Canciones, todas ellas, que forman parte de la banda sonora de mi infancia y de los espacios musicales de la primera televisión en aquella España en que los niños venían de París y yo fui el más feliz del mundo. Me sorprendo al comprobar la forma en que Marie va y viene de mi parnaso cinéfilo a mi mitología personal.
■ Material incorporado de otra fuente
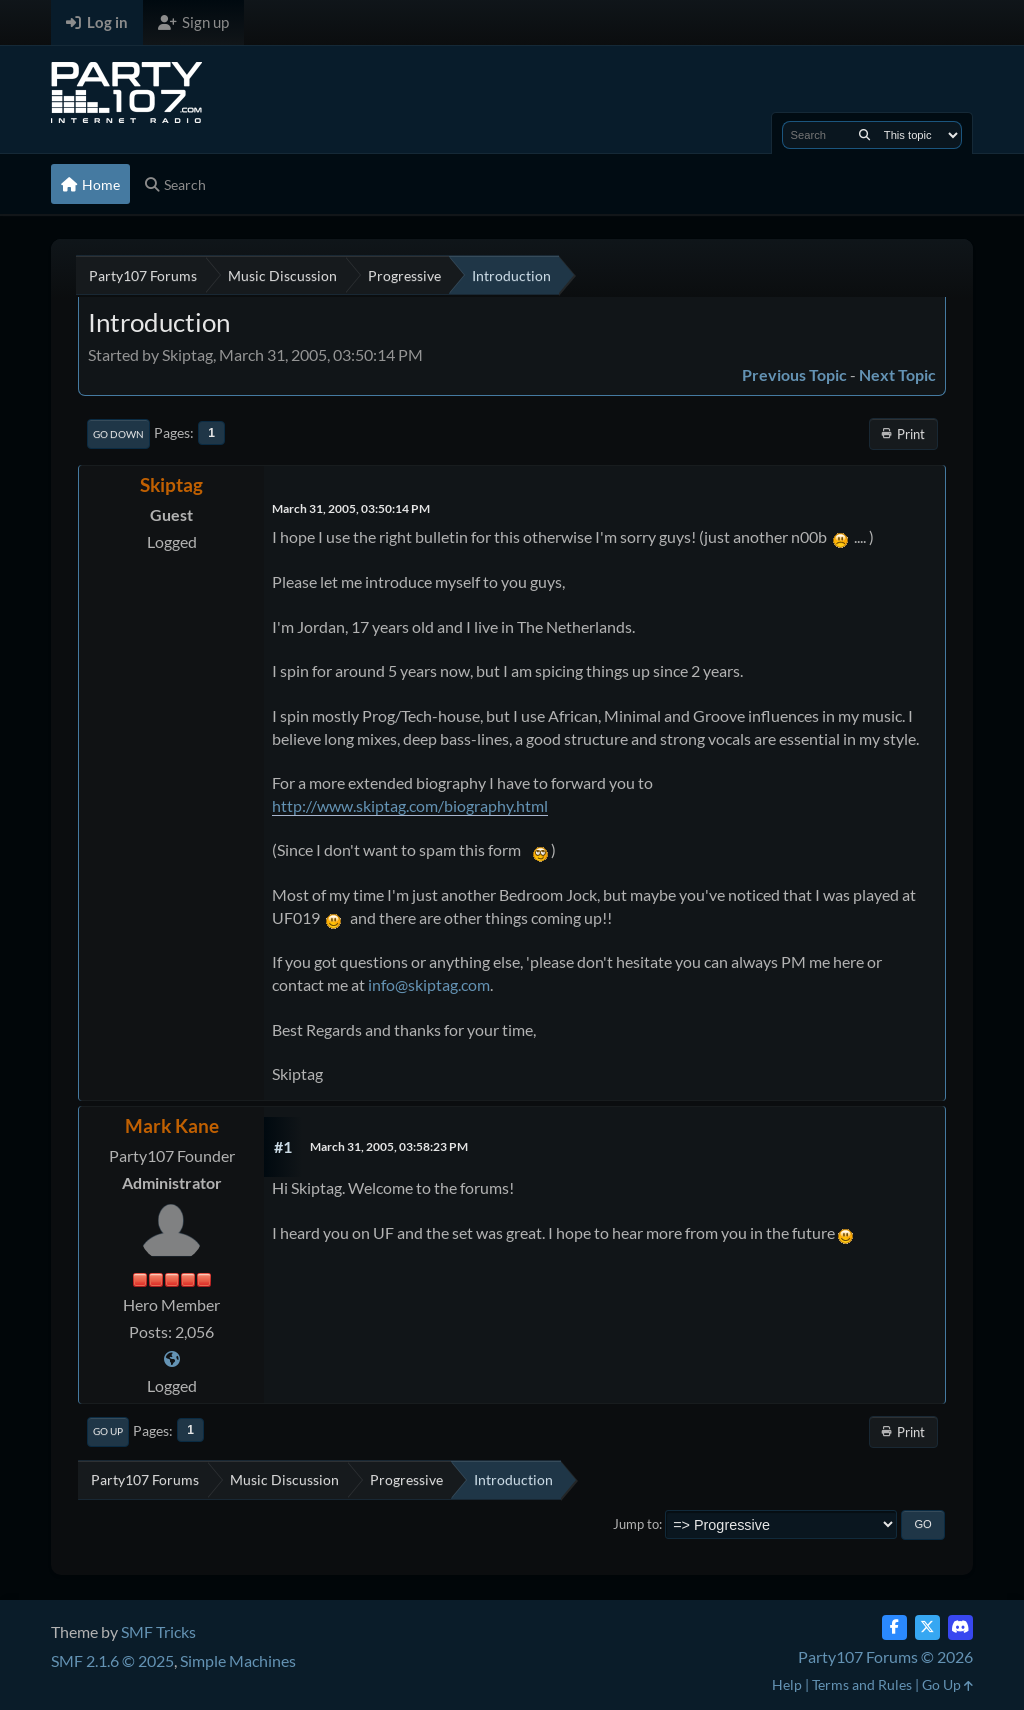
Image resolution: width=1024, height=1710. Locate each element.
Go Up (108, 1431)
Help (787, 1684)
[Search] (864, 135)
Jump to (636, 1524)
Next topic (897, 374)
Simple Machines (238, 1660)
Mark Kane (172, 1125)
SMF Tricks (158, 1631)
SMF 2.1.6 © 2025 (112, 1660)
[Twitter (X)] (927, 1627)
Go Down (118, 434)
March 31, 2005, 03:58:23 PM (389, 1146)
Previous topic (794, 374)
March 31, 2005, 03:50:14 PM (351, 508)
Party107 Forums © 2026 (885, 1656)
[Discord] (960, 1627)
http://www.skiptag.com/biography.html (410, 805)
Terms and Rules (862, 1684)
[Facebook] (894, 1627)
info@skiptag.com (429, 984)
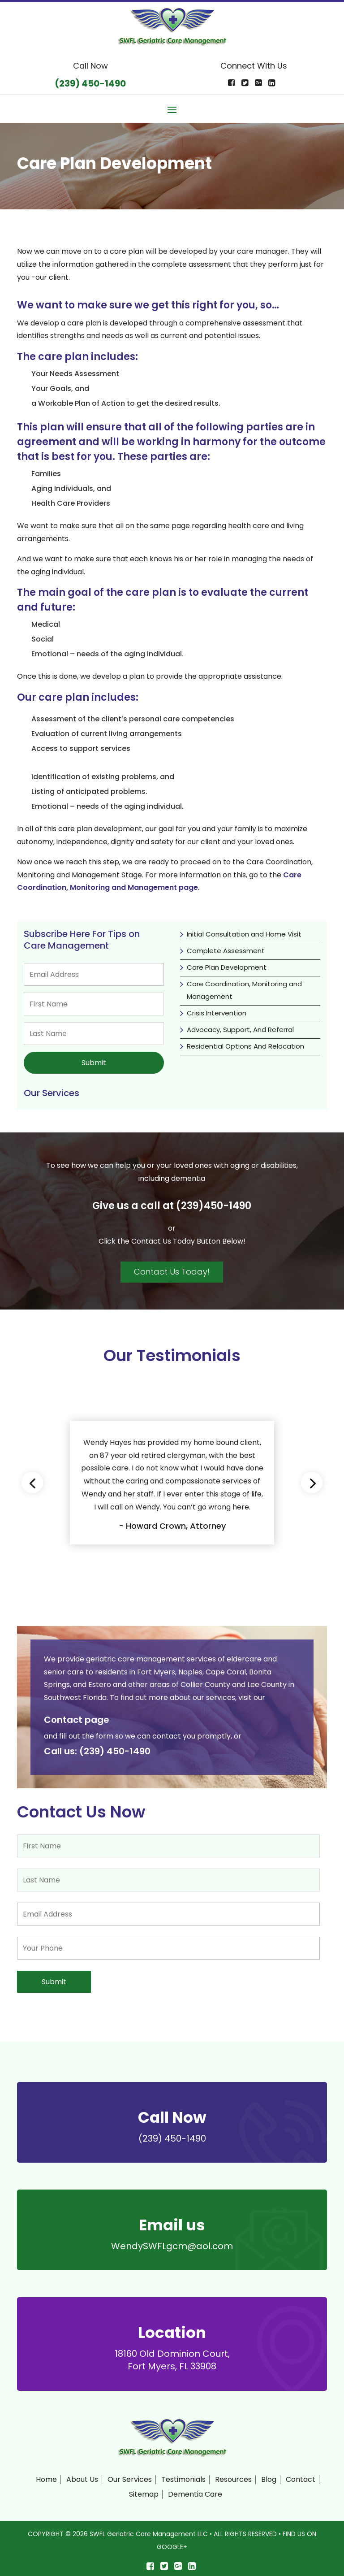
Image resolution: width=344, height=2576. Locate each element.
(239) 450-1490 (114, 1749)
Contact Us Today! (172, 1269)
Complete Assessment (226, 950)
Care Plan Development (227, 967)
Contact (300, 2476)
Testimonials (183, 2476)
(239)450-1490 (213, 1204)
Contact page (76, 1718)
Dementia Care (195, 2491)
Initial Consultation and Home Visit (244, 934)
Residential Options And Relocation (245, 1046)
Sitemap (144, 2491)
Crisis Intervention (216, 1013)
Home (46, 2476)
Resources (233, 2476)
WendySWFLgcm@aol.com (172, 2242)
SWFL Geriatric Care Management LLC (149, 2530)
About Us (82, 2476)
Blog (268, 2476)
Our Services (130, 2476)
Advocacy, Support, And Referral (240, 1029)
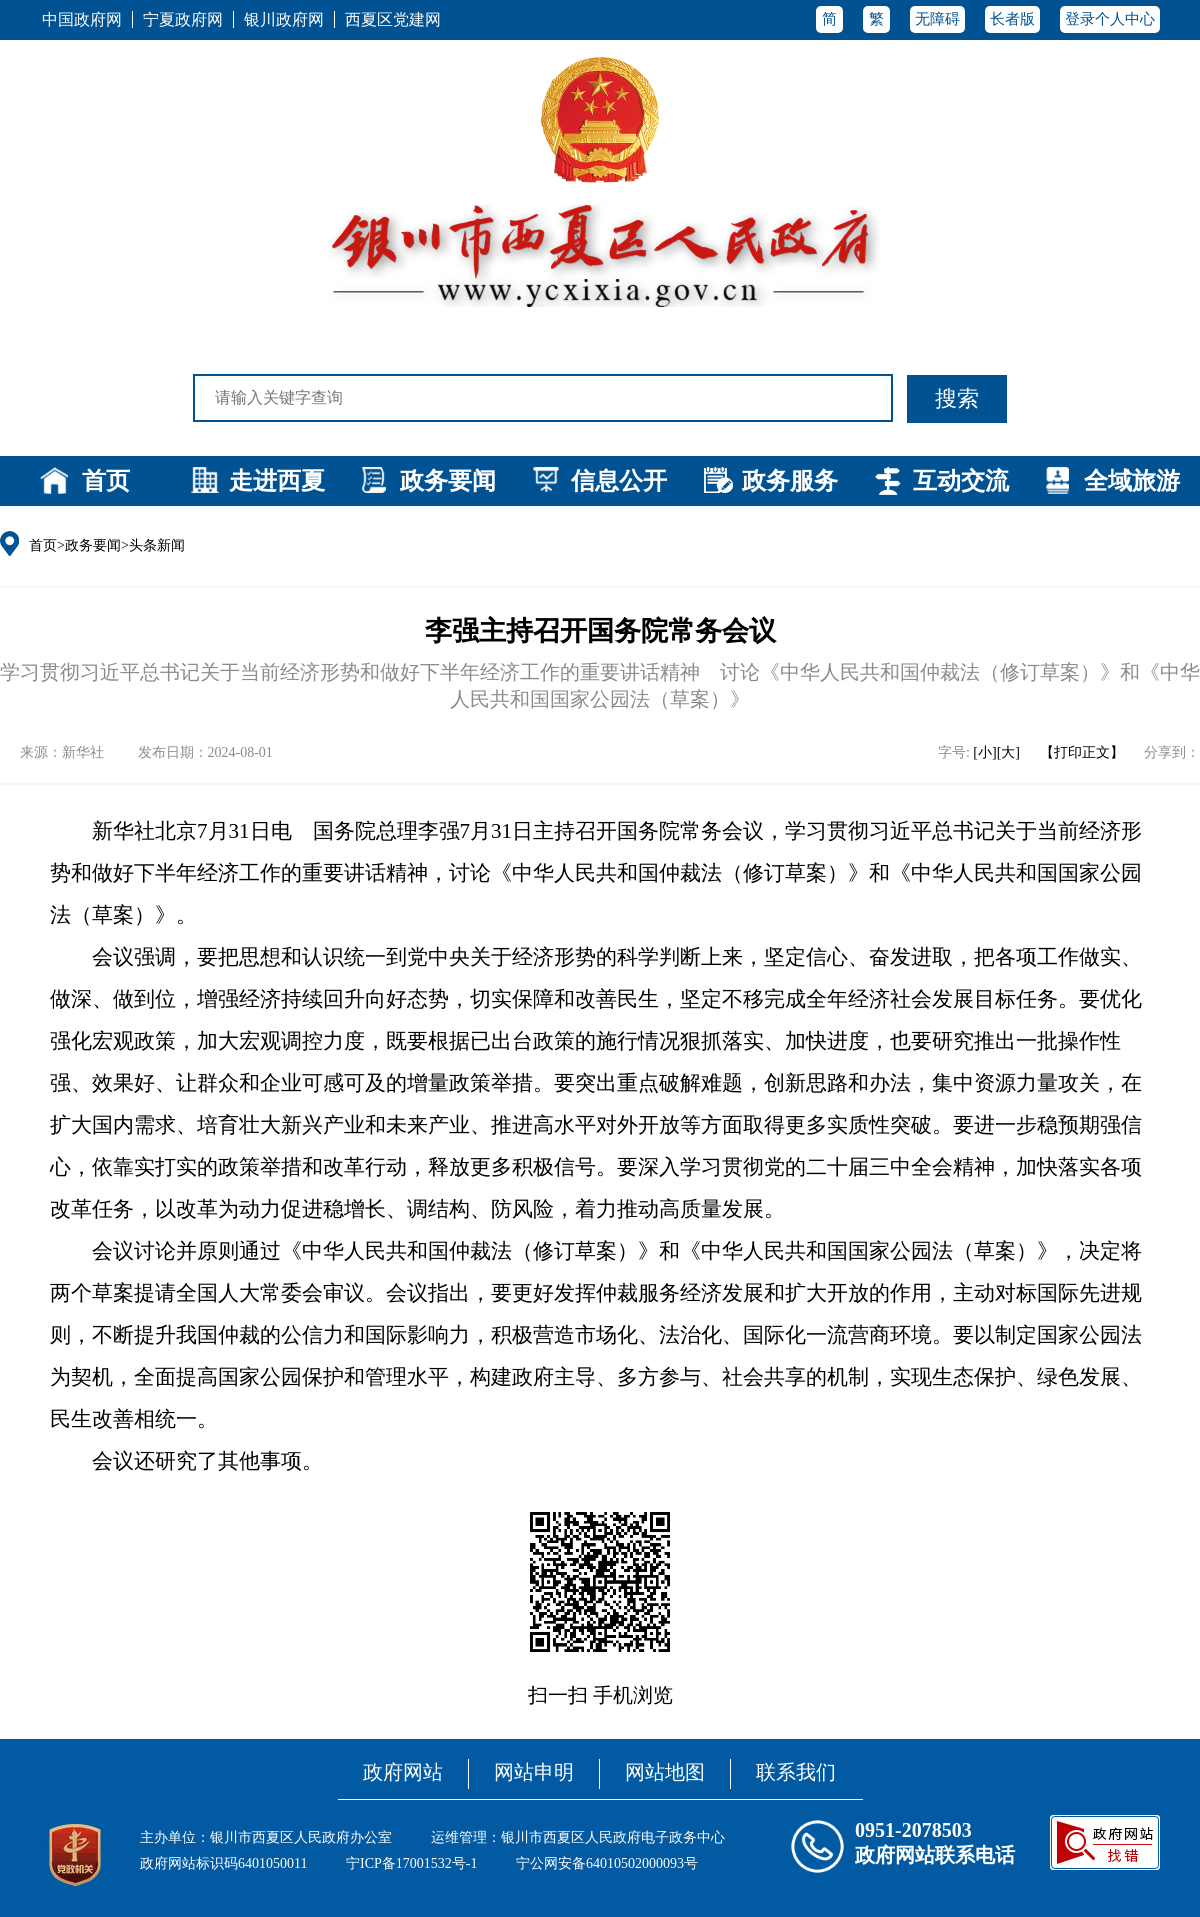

Ocupó el destino de su hermana, a quien en 1950 sustituyó en un concurso radiofónico de promesas y ganó. Pero, allende las fronteras francesas, nunca fue una estrella rutilante. Diríase que lo suyo fue lo de esas chicas cuya tristeza y delgadez te cautivaban y dejabas de ver sin haber llegado a conocer su nombre. Mi amigo, el escritor Eduardo Chamorro, le dedicó unas líneas muy bonitas en un artículo sobre A pleno sol en el que se lamentaba de no recordar cómo se llamaba.
En la pantalla internacional, la gloria de Marie Laforêt pudo haber sido como la de la igualmente admirada Anouk Aimée; en la canción, como la de Françoise Hardy. En ambas actividades, su tiempo fueron los años 60. De entonces datan cintas como Marie Chantal contra el Dr. Kha (1965), un desvarío sobre el cine de agentes secretos de Claude Chabrol. Lo mejor de aquel despropósito era la siempre grata presencia de Marie Laforêt.
Recientemente he tenido oportunidad de volver admirarla en un videoclip arcaico de los primeros años 70, vestida a la usanza de los 30 y cantando Lili Marleen para un Jean-Claude Brialy con uniforme de legionario. Y también he podido admirarla incorporando a la Gisèle de La caza del hombre (1964), una de esas deliciosas comedias de Édouard Molinaro que a veces, siempre con sumo agrado, descubro en mis búsquedas de cine antiguo por Internet.
Niego esas fotos que muestran a Marie Laforêt de anciana en las atropelladas noticias que dieron cuenta de su fallecimiento, hace ahora tres años. Prefiero recordarla como era cuando decidí que de mayor me iban a gustar las chicas flacas y tristes, como ella, y que iba a correr tras ellas como mi amigo Eloy.